No Community Like The Youth Hockey Community

They take great pride in their work and in knowing that they are helping hockey players capture lifelong memories.

“We’re both about to turn 69, and we are by far living our best lives and seeing such a great purpose in what we do,” Dan said. “It may seem like we’re just going and shooting hockey photos, and that is what we do, but it’s more than that. It’s interacting with people, it’s interacting with young players who all have their whole lives ahead of them. By the way, us 68-year-old people have our whole lives ahead of us, too. We have that in common. We are able to help be a bit of a voice for these young players who are working hard, and the coaches who coach them, they’re working hard. Everybody’s trying to do something that they love and progress and proceed to the next level. So for us to have any kind of part in that is really a privilege.

“We consider it an honor any time we walk into a rink to be able to do that. Together, Margaret and I, we’ve been to 291 different rinks throughout the U.S. and Canada. We’ve had a tremendous opportunity to interact with people and see them achieve their dreams or to find out that hey, it was fun while it lasted, but maybe now it’s time to do something else. At least we’ve been able to help chronicle their journey a little bit.”

There’s certainly joy in capturing a USHL Clark Cup championship or seeing your photos appear on an Upper Deck card. However, it’s the people — hockey people — that keep them coming back to the rink.

“It’s all about the people, it really is,” he said. “I don’t get tired of watching hockey, but life is much more than hockey. The things that we do in our lives, the things that refresh us in our lives, carry over into our hockey life. Hopefully that helps allow us to be difference-makers as we go. You’ll hear coaches talk about how this guy’s a difference maker. Well hopefully we’re all trying to be difference makers in one facet or another. We see that opportunity, but if we don’t have something solid and substantial in our personal lives, we don’t really have a whole lot to share at the rink.”

Not All About Hockey

Believe it or not, they do try to see what’s happening away from the rink, as well. Their trips across the continent for hockey afford them some very unique ‘vacation’ spots.

“Often we’ll take our cameras and go out for a day,” said Dan. “For instance, we were just in Sherbrooke, Quebec in the middle of a Quebec league preseason swing. We had a day off, beautiful day in Sherbrooke and a real nice riverwalk area there. So we just kind of took our cameras and did some recreational shooting. Not for any other purpose but for the fun of it and to be able to create what we call ‘us moments.’

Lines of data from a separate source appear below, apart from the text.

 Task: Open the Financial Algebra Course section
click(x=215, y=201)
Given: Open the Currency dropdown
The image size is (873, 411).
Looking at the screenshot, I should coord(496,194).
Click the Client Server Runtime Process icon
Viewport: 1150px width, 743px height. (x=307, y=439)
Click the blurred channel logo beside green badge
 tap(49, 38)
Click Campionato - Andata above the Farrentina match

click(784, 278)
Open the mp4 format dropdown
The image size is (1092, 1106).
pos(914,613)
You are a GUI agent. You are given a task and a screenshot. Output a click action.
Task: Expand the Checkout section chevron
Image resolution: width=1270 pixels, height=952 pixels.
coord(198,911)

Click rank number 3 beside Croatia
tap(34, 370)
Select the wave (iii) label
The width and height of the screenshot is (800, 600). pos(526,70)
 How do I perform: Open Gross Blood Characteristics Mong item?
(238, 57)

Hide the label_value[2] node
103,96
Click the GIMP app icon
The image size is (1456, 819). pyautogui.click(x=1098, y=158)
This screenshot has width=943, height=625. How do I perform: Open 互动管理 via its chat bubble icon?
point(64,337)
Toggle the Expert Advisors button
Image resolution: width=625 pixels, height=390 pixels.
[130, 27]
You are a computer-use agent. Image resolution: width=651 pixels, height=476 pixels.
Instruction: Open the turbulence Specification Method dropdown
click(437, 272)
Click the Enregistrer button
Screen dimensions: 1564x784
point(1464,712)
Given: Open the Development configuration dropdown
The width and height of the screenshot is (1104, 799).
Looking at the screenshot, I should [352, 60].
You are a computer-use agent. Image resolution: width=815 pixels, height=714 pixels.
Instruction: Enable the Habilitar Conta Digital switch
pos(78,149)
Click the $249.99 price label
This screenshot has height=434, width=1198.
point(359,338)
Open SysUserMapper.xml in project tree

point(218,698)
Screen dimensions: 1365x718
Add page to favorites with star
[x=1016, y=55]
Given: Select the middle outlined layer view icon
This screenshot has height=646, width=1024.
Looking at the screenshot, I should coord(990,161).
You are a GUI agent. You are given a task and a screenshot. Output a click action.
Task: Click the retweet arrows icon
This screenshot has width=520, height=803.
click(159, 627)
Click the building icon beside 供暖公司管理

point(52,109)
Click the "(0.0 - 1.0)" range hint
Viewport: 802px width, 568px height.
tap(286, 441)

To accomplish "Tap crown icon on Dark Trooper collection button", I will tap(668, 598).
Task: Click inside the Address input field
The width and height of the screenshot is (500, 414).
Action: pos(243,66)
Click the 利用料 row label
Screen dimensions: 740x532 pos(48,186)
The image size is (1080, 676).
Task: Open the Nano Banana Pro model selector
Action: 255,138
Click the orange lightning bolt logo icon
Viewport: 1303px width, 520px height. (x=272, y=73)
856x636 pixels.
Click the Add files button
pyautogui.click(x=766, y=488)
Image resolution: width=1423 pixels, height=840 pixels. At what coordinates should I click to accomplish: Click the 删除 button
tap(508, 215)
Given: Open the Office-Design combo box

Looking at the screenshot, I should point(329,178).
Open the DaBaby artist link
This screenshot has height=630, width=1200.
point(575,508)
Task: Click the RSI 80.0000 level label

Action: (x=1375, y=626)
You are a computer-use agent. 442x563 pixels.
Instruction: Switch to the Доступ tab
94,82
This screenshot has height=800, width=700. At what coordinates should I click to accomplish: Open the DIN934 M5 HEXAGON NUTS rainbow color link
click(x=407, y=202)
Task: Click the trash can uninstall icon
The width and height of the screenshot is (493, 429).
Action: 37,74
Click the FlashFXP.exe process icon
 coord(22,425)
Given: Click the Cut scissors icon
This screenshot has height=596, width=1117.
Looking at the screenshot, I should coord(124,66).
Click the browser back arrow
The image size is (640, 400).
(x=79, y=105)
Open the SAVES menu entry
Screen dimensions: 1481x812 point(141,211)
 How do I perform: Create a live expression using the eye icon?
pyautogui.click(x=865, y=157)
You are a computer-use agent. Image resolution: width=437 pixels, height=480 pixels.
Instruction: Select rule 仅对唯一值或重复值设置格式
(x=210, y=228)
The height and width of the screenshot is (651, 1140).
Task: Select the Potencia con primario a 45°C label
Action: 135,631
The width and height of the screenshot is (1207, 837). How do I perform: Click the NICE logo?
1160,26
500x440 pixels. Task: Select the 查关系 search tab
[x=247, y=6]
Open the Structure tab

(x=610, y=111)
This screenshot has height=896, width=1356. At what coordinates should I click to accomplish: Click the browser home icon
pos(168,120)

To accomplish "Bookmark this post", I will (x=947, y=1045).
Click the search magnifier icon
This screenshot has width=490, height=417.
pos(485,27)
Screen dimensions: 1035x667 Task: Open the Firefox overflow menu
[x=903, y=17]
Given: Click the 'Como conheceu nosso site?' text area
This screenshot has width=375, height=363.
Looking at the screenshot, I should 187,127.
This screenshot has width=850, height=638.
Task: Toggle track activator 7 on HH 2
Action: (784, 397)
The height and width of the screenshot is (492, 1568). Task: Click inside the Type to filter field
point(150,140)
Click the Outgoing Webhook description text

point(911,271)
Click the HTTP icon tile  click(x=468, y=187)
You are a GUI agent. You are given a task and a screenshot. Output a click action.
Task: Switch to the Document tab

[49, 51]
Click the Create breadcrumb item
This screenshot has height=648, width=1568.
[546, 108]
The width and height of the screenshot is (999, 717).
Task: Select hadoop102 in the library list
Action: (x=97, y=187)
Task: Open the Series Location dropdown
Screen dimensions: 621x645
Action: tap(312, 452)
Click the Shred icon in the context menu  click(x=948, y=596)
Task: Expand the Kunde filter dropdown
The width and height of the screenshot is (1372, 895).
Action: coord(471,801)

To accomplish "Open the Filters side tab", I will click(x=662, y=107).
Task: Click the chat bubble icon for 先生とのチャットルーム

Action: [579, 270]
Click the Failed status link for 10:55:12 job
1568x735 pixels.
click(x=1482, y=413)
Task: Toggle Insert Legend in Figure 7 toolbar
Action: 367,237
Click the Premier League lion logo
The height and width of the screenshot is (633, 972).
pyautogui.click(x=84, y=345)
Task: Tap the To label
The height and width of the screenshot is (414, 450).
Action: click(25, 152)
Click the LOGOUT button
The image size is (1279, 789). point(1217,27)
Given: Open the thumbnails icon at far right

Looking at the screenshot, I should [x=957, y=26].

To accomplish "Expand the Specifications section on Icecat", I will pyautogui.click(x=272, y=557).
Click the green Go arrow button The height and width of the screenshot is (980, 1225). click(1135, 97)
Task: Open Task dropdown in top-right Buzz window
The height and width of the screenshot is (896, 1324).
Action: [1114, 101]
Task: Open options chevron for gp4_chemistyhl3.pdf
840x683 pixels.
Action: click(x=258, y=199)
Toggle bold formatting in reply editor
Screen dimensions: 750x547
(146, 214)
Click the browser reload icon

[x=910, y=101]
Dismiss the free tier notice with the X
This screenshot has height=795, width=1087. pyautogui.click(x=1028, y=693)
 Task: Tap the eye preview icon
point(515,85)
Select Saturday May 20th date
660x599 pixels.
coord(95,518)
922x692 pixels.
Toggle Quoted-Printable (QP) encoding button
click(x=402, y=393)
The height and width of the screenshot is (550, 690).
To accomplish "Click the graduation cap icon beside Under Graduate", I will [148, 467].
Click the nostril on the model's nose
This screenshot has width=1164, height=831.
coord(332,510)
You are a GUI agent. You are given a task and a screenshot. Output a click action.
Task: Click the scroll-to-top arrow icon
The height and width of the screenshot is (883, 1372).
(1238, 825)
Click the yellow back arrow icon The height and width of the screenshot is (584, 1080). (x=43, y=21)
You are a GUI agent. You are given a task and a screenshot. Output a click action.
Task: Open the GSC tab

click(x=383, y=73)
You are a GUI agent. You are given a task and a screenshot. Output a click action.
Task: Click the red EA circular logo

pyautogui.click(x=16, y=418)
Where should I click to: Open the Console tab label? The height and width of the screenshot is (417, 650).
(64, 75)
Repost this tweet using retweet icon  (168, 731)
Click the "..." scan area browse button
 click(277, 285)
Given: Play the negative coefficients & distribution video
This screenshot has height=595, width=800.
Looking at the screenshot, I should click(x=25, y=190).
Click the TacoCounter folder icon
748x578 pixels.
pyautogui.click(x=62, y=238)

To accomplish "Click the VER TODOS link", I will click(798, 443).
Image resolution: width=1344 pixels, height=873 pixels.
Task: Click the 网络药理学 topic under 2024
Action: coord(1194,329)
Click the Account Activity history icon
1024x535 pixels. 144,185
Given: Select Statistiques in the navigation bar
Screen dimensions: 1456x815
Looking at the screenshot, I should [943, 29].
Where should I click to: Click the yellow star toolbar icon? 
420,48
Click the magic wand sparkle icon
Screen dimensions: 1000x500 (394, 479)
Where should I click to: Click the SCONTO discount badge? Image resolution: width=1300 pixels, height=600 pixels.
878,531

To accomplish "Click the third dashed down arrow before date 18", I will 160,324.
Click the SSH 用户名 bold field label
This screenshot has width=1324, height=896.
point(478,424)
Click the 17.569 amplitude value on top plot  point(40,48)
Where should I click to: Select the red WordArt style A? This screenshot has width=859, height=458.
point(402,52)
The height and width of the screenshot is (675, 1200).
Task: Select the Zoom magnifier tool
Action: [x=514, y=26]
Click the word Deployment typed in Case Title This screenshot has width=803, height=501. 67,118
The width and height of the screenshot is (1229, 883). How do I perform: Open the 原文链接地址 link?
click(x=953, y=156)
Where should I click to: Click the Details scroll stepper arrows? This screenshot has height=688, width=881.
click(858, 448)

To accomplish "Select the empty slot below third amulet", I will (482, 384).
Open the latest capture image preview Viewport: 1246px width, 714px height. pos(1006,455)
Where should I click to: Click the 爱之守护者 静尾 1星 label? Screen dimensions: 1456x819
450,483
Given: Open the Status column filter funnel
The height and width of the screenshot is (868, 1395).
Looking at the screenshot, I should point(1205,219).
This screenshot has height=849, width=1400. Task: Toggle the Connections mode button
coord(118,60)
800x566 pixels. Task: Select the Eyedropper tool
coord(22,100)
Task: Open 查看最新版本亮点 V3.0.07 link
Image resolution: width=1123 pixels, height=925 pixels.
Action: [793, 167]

These things that we’ve done and seen together and we could have only done and seen together. Out of that, Margaret took a shot of white paper birches, something she has an affinity for. We got it blown up and it’s about to go on our wall.

Just things like that, creating memories, and doing things that, again, we get to share together. We like finding little breakfast places or little places where people who run them, they really care about what they’re doing. We always appreciate it when we can find a breakfast place that someone really cares about. Those become what we call us moments.”

The Hicklings have no plans on slowing down, either. If they had it their way, 291 would just be the start of their rink-visiting adventures.

“Well if God gives us another 300 or 400 years on this earth, we probably might get there, but not expecting that,” said Dan. “Wouldn’t be a surprise if they found us both keeled over in a parking lot someplace trying to reach for that last rink.”